## Directive 1
In the parallelogram solutions, why does OC equal OA? Answer in one to three sentences.

## Page
Given a parallelogram ABCD. Complete each statement along with the definition or property used.

(i) $\mathrm{AD}=$ $\qquad$
(ii) $\angle \mathrm{DCB}=$ $\qquad$
(iii) $\mathrm{OC}=$ $\qquad$
(iv) $m \angle \mathrm{DAB}+m \angle \mathrm{CDA}=$ $\qquad$
Answer.

(i) $\mathrm{AD}=\mathrm{BC}$
[Since opposite sides of a parallelogram are equal]
(ii) $\angle \mathrm{DCB}=\angle \mathrm{DAB}$
[Since opposite angles of a parallelogram are equal]
(iii) $\mathrm{OC}=\mathrm{OA}$
[Since diagonals of a parallelogram bisect each other]
(iv) $m \angle \mathrm{DAB}+m \angle \mathrm{CDA}=180^{\circ}$
[Adjacent angles in a parallelogram are supplementary]
Ex 3.3 Question 2.

Consider the following parallelograms. Find the values of the unknowns $x, y, z$.

Note: For getting correct answer, read $3^{\circ}=30^{\circ}$ in figure (iii)
Answer.

(i) $\angle \mathrm{B}+\angle \mathrm{C}=180^{\circ}$

[Adjacent angles in a parallelogram are supplementary]

$
\begin{aligned}
& \Rightarrow 100^{\circ}+x=180^{\circ} \\
& \Rightarrow x=180^{\circ}-100^{\circ}=80^{\circ}
\end{aligned}
$

And $z=x=80^{\circ}$
[Since opposite angles of a parallelogram are equal]
Also $y=100^{\circ}$
[Since opposite angles of a parallelogram are equal]
(ii) $x+50^{\circ}=180^{\circ}$
[Adjacent angles in a $\| \mathrm{gm}$ are supplementary]

$
\begin{aligned}
& \Rightarrow x=180^{\circ}-50^{\circ}=130^{\circ} \\
& \Rightarrow z=x=130^{\circ}
\end{aligned}
$
[Corresponding angles]
$
\Rightarrow \mathrm{y}=\mathrm{x}=130 \text { degrees }
$
[Since opposite angles of a parallelogram are equal]
(iii) $x=90^{\circ}$
[Vertically opposite angles]

$
\Rightarrow y+x+30^{\circ}=180^{\circ}
$
[Angle sum property of a triangle]
$
\begin{aligned}
& \Rightarrow y+90^{\circ}+30^{\circ}=180^{\circ} \\
& \Rightarrow y+120^{\circ}=180^{\circ} \\
& \Rightarrow y=180^{\circ}-120^{\circ}=60^{\circ} \\
& \Rightarrow z=y=60^{\circ}
\end{aligned}
$
[Alternate angles]
(iv) $z=80^{\circ}$
[Corresponding angles]
$
\Rightarrow x+80^{\circ}=180^{\circ}
$
[Adjacent angles in a $\|$ gm are supplementary]

$
\Rightarrow x=180^{\circ}-80^{\circ}=100^{\circ}
$

And $y=80^{\circ}$
[Opposite angles are equal in a $\| \mathrm{gm}$ ]

(v) $y=112^{\circ}$
[Opposite angles are equal in a $\| \mathrm{gm}$ ]

$
\Rightarrow 40^{\circ}+y+x=180^{\circ}
$
[Angle sum property of a triangle]
$
\begin{aligned}
& \Rightarrow 40^{\circ}+112^{\circ}+x=180^{\circ} \Rightarrow 152^{\circ}+x=180^{\circ} \\
& \Rightarrow x=180^{\circ}-152^{\circ}=28^{\circ}
\end{aligned}
$

And $z=x=28^{\circ}$
[Alternate angles]
Ex 3.3 Question 3.

## Raw records
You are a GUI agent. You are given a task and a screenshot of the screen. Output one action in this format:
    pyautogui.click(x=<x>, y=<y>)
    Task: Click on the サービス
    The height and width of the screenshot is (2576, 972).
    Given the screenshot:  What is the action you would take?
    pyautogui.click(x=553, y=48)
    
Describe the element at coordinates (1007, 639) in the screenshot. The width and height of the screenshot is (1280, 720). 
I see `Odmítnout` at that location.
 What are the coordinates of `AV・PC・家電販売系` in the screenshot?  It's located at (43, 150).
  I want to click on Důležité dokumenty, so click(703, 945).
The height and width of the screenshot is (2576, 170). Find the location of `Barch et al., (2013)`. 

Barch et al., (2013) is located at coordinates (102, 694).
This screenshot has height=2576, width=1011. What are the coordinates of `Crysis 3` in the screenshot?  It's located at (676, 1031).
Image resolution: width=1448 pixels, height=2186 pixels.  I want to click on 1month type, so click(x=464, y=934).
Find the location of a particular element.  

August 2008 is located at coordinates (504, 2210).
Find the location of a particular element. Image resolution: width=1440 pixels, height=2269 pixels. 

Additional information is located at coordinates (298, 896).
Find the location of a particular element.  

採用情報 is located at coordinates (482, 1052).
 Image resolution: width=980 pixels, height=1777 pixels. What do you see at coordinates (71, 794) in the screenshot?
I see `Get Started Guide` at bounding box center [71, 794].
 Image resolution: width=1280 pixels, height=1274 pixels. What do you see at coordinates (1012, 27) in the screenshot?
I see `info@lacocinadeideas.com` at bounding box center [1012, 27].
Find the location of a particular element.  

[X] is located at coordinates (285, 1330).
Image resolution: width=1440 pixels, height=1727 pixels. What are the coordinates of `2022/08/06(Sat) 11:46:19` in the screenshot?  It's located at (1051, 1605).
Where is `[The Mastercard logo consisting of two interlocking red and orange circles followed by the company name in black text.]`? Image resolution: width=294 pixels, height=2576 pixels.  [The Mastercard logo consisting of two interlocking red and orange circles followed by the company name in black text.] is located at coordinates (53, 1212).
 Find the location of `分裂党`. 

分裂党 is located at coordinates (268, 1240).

## Directive 2
Please pull out the rows starting at the line that contains "coordinates (53, 1212)." and ending at the last row, keeping them word for word.

## Final answer 1
OC equals OA because the diagonals of a parallelogram bisect each other.

## Final answer 2
Where is `[The Mastercard logo consisting of two interlocking red and orange circles followed by the company name in black text.]`? Image resolution: width=294 pixels, height=2576 pixels.  [The Mastercard logo consisting of two interlocking red and orange circles followed by the company name in black text.] is located at coordinates (53, 1212).
 Find the location of `分裂党`. 

分裂党 is located at coordinates (268, 1240).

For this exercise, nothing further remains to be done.